**SHORT TASK**
Select every line in the lines below that contains the word "Toggle", and copy each one.

########################################

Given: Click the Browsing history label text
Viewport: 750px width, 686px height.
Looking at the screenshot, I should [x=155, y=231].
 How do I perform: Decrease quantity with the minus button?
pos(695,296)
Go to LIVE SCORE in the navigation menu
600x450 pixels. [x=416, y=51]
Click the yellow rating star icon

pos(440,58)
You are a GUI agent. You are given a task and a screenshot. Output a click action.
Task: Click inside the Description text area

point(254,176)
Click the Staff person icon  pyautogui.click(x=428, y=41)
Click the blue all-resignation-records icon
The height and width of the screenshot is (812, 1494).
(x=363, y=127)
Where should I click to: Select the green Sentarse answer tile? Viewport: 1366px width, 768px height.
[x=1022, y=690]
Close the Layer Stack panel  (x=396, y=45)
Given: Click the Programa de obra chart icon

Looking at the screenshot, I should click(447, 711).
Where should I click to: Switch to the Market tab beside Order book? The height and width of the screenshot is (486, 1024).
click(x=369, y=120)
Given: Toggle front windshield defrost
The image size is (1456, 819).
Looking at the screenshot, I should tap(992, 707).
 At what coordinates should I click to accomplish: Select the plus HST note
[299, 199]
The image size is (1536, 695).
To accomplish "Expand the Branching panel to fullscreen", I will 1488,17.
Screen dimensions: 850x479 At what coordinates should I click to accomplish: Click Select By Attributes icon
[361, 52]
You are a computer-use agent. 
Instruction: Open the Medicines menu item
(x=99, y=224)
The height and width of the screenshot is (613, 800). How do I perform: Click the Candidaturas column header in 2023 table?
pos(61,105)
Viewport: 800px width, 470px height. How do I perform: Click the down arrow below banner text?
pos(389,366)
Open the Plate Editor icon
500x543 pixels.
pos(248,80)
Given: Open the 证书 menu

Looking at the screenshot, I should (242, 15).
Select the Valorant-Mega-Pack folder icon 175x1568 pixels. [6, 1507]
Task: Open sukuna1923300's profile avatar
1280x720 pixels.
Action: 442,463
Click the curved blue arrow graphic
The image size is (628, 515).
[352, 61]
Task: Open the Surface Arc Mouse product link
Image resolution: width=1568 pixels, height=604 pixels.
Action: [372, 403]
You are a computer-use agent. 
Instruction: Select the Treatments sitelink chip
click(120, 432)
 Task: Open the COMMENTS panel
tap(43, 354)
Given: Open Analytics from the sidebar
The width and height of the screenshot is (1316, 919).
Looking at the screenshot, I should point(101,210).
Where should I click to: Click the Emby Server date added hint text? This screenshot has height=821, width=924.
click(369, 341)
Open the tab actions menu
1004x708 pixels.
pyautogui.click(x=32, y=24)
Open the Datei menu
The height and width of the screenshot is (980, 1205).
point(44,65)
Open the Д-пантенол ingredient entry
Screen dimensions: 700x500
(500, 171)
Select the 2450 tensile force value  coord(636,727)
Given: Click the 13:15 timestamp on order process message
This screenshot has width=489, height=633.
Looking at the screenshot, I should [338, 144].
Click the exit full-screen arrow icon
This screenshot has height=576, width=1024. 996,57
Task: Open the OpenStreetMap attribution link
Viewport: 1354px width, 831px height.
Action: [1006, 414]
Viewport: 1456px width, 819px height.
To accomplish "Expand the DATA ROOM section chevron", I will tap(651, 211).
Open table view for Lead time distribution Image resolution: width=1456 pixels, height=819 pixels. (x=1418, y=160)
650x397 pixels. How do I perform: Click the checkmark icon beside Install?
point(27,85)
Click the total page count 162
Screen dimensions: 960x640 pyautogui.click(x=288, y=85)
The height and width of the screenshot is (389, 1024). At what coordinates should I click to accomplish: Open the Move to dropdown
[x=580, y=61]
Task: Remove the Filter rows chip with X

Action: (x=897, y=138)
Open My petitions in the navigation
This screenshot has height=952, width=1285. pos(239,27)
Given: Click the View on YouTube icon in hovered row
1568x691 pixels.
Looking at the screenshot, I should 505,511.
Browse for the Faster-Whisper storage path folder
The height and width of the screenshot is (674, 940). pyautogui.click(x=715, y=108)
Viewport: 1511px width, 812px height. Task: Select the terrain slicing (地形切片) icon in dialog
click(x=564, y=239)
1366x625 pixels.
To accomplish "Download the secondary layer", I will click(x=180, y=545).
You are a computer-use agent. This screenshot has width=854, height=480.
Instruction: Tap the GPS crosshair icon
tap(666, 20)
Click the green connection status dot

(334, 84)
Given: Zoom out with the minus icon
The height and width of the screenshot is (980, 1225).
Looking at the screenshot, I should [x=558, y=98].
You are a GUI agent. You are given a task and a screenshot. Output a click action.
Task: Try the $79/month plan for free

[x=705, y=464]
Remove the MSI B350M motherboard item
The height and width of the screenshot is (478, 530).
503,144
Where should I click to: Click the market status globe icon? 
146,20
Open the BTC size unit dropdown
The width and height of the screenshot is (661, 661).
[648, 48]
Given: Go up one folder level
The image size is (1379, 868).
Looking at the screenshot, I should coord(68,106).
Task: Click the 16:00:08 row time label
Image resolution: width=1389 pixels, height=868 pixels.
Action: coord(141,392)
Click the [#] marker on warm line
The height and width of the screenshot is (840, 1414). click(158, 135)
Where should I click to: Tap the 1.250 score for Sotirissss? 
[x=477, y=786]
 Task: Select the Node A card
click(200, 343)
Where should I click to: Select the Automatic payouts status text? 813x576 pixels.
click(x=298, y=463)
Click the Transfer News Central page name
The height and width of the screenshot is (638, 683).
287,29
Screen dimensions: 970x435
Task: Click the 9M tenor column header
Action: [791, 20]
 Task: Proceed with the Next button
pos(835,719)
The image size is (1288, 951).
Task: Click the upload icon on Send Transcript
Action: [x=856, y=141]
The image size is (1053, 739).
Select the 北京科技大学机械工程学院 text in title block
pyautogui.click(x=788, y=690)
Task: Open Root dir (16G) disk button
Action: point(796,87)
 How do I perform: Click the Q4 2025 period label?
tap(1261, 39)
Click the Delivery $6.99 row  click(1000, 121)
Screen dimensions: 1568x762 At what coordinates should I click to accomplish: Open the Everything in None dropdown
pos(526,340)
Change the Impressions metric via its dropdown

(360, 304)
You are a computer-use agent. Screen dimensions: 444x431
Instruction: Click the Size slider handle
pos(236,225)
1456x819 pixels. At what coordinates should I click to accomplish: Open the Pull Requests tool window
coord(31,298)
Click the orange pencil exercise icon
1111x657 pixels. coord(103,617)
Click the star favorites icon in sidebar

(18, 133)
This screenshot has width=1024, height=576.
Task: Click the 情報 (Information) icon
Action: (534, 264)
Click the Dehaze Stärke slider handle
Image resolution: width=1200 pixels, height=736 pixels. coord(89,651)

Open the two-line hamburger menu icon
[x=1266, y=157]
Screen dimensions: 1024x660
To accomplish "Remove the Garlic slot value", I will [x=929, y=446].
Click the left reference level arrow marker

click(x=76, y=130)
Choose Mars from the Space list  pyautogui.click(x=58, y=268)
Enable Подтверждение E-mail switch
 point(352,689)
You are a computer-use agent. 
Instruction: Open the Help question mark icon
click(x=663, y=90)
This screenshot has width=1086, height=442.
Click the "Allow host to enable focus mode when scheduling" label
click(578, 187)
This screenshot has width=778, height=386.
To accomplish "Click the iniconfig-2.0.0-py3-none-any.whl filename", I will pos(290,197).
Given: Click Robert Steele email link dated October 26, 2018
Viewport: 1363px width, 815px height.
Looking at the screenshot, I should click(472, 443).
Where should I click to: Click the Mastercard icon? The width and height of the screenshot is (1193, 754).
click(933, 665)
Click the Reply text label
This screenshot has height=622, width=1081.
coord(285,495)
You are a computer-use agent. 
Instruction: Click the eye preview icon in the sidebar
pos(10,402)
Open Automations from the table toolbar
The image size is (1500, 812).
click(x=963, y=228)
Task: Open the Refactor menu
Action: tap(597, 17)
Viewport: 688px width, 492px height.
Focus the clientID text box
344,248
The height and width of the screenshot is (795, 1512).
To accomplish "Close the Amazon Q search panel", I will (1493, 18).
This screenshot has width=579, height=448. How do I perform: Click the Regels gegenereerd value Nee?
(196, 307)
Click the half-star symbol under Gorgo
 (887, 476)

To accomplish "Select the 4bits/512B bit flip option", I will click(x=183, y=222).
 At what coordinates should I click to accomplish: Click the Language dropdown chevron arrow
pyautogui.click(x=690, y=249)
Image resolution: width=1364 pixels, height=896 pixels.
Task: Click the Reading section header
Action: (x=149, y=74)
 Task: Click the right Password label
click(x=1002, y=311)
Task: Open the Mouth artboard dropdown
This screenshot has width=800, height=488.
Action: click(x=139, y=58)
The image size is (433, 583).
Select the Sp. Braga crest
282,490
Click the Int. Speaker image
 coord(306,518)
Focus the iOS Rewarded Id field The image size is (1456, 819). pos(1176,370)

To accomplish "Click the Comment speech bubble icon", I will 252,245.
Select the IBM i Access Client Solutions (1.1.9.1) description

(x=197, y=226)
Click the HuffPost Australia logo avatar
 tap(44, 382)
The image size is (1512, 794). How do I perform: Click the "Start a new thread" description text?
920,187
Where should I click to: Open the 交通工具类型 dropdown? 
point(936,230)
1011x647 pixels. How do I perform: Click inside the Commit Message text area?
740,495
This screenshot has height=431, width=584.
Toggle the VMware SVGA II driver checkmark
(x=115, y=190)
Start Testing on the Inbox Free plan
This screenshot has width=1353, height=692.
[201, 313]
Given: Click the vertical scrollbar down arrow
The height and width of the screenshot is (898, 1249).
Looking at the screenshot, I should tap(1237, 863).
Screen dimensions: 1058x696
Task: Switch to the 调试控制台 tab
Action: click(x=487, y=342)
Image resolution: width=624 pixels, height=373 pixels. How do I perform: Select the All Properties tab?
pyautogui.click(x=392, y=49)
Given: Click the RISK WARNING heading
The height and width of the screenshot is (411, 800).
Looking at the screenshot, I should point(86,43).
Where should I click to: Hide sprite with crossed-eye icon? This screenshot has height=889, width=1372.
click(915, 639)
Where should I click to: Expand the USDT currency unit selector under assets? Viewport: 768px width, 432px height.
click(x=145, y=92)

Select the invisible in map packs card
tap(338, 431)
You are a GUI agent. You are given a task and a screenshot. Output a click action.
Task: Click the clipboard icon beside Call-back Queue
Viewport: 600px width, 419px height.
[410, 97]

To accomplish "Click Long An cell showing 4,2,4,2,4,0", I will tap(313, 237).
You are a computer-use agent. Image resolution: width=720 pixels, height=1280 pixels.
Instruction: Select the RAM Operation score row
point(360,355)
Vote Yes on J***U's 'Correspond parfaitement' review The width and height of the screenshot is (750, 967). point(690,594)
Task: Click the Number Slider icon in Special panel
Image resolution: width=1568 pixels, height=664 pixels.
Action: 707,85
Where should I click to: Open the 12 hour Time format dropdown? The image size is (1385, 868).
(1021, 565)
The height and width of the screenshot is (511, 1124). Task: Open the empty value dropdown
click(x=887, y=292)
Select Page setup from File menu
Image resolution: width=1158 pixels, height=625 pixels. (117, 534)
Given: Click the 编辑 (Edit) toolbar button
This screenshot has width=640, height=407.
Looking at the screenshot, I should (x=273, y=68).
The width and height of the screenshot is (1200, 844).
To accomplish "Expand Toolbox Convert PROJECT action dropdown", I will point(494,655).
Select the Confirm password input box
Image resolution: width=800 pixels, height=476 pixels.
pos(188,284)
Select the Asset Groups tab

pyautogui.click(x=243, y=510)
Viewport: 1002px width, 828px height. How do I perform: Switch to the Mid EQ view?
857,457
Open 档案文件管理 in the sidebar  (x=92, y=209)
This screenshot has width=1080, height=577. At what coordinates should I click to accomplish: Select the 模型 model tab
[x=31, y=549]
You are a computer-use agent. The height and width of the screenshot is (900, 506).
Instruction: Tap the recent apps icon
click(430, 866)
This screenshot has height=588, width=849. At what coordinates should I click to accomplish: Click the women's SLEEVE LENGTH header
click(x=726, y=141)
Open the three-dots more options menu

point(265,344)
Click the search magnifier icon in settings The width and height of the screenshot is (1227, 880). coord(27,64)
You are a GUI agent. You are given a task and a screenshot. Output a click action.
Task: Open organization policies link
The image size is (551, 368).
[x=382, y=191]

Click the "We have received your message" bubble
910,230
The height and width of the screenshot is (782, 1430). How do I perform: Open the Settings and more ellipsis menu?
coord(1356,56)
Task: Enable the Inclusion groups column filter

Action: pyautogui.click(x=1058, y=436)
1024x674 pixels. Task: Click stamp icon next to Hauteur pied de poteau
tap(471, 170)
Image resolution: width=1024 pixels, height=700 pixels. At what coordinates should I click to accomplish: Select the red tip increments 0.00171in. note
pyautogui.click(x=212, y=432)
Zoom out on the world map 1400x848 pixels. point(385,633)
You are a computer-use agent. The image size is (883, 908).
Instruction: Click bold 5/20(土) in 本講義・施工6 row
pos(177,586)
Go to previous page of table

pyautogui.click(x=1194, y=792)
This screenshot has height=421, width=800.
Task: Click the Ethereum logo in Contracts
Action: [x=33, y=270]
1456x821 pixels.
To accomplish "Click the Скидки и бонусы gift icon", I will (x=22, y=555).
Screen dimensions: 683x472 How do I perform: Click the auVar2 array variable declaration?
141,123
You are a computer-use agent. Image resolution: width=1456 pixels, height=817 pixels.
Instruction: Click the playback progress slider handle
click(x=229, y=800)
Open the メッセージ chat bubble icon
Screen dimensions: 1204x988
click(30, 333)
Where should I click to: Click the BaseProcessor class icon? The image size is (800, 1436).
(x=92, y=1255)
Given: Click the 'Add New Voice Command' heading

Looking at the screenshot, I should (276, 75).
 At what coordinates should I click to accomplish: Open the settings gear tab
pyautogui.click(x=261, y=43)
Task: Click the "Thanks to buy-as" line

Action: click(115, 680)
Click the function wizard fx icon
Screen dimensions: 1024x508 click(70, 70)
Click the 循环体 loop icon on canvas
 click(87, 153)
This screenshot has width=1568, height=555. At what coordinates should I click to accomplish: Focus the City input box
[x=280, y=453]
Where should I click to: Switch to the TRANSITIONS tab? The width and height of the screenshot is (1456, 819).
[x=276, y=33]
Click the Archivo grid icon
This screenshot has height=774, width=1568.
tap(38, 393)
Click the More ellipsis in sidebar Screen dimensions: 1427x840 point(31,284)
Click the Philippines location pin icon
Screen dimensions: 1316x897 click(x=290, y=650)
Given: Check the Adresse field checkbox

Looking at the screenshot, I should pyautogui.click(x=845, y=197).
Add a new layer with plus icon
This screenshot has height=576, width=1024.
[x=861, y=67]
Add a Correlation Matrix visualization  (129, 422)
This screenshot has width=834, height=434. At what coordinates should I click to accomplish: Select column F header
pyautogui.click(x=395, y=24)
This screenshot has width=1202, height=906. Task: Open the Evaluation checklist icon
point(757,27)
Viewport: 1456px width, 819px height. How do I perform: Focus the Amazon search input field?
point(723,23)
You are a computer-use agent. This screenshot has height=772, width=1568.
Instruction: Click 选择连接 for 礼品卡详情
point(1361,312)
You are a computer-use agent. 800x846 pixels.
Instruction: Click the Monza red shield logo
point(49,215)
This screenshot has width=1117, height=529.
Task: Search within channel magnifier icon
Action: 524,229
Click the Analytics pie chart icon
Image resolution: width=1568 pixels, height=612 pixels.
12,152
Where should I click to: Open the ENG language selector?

########################################

**RESPONSE FOR THIS EXERCISE**
Given: Toggle front windshield defrost
Toggle the VMware SVGA II driver checkmark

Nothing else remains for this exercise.